SAVING LIVES: Paramedics and police rescue team members bring nine people to safety after they were trapped by the swollen Umbilo River as rains twice the monthly average hit the eThekweni area. Picture: Chris Botha
Kim Helfrich and Sapa
Heavy rain and subsequent flooding in the province have caused havoc both in terms of lives lost, people missing and disruptions to transport infrastructure.
Yesterday, three children died when shacks collapsed in Chatsworth’s Bayview informal settlement and in Clermont township.
The National Sea Rescue Institute (NSRI) was called in to help in the search for six children and an adult who went missing after they were trapped on an island in the swollen Umzinto River near Durban.
Three other people were rescued from the iFafa Club Marina Resort, NSRI’s Craig Lambinon said, adding police had brought another three people to safety in KwaMashu.
“They had apparently climbed onto scaffolding to escape flood water on a construction site after abandoning their vehicle.”
The worst incident of flood damage to date in the current round of heavy rain washaways saw a section of the south coast railway line at Amanzimtoti collapse, taking a pair of diesel locomotives and a truck laden with sawn timber into the massively swollen Amanzimtoti River. “Our paramedics found four wet, cold and traumatised people at Amanzimtoti station. They were stabilised and taken to the nearby Netcare Kingsway Hospital for further care,” Netcare 911 spokesperson Chris Botha said.
“The erosion of the rail line foundation by torrential rain saw the locos and truck plunge several metres into the flooding river.”
In another flood-related incident, Netcare paramedics working with the SAPS rescue team yesterday saved nine homeless people from drowning.
They were apparently using the M4 bridge as a night shelter when the river came down in flood and trapped them.
“A rope system was hastily installed to bring all nine to safety after the first rescue using rope lines across the Umbilo River safely brought one man to solid ground,” Botha said.

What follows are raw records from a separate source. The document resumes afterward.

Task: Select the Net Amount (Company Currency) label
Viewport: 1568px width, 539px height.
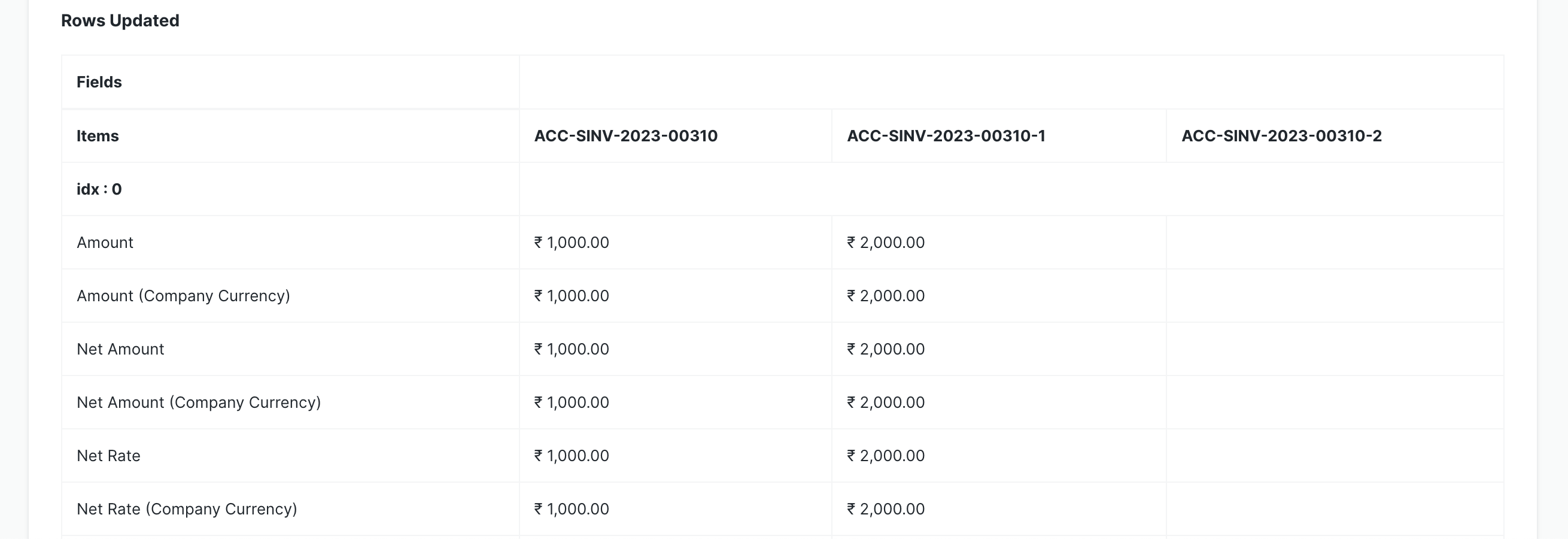Action: click(199, 402)
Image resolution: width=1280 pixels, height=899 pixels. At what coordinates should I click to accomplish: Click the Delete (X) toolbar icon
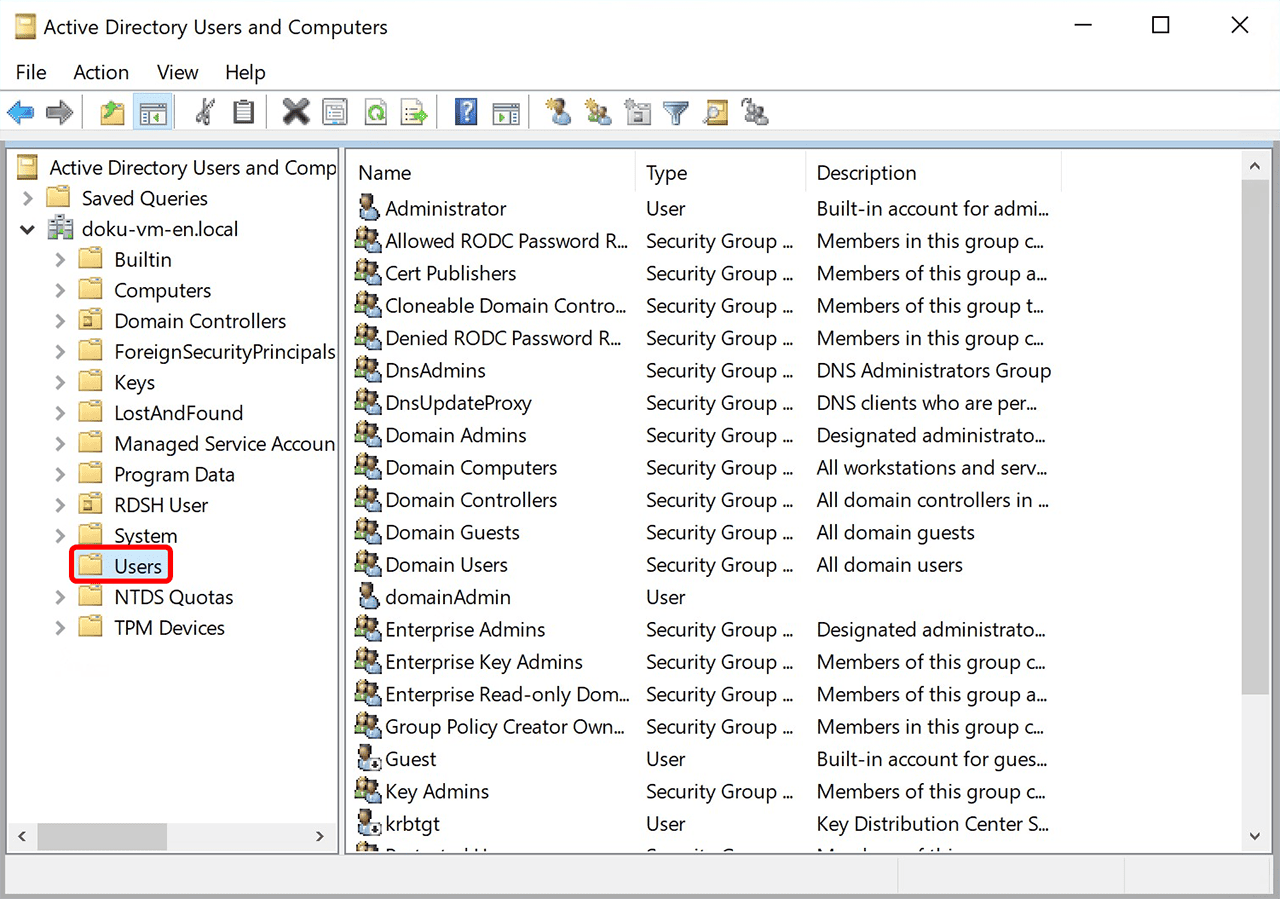tap(296, 113)
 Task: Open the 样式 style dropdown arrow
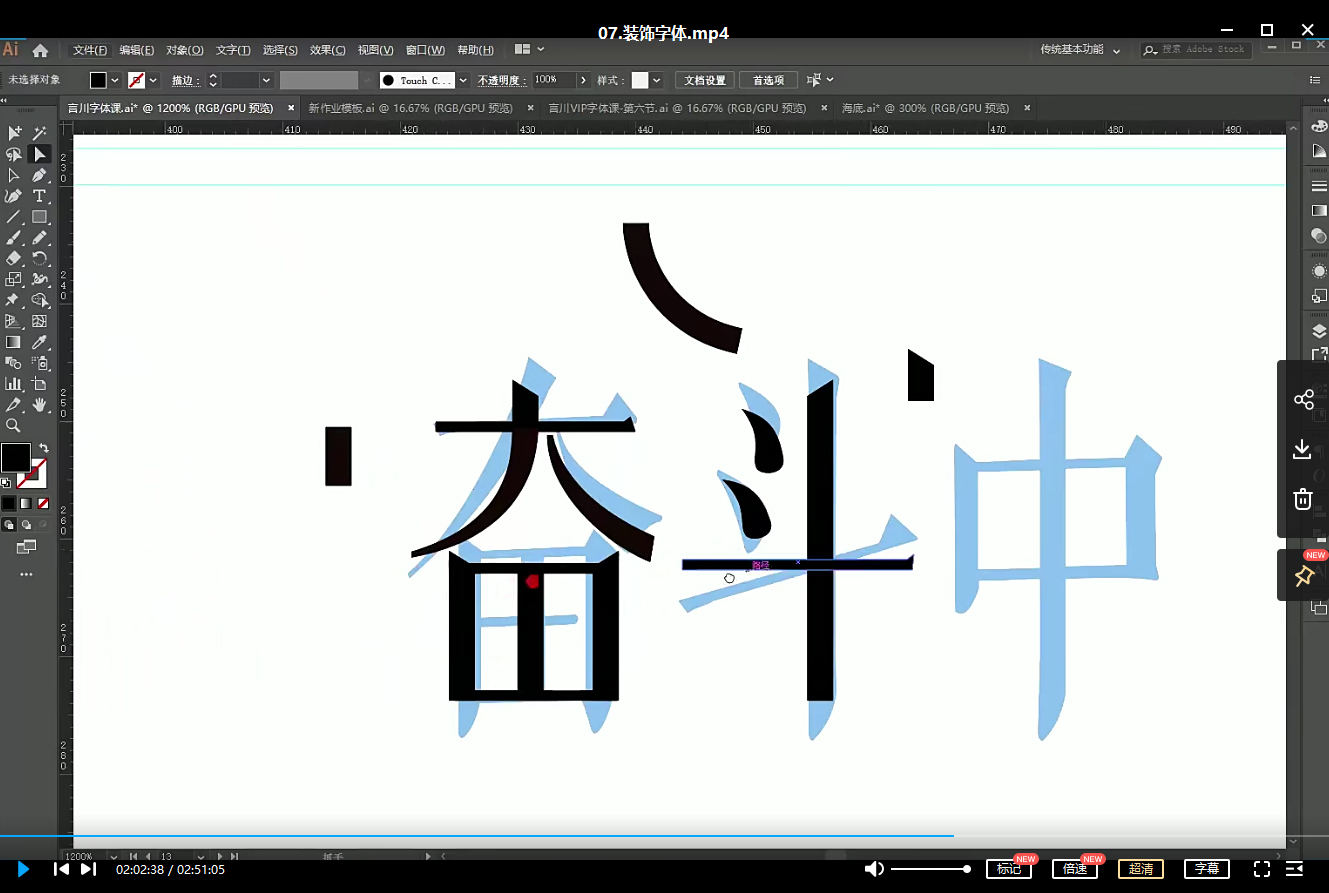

Large parts of the east coast province have been subjected to unusually heavy rain over the past week, creating transport and other problems for residents and businesses. Also affected was last weekend’s Mandela Championship golf tournament at the Royal Durban Golf Club. Atrocious weather conditions saw players complete only two of the scheduled four rounds.
“The area (around Greyville race course) has experienced unusual amounts of rain recently,” the club said in a statement.
“Durban’s average annual rainfall is just over 1000mm, about 89mm a month. The wettest month is usually February with 128mm. September, October and November saw the golf course on the receiving end of 735mm, more than twice the monthly average.”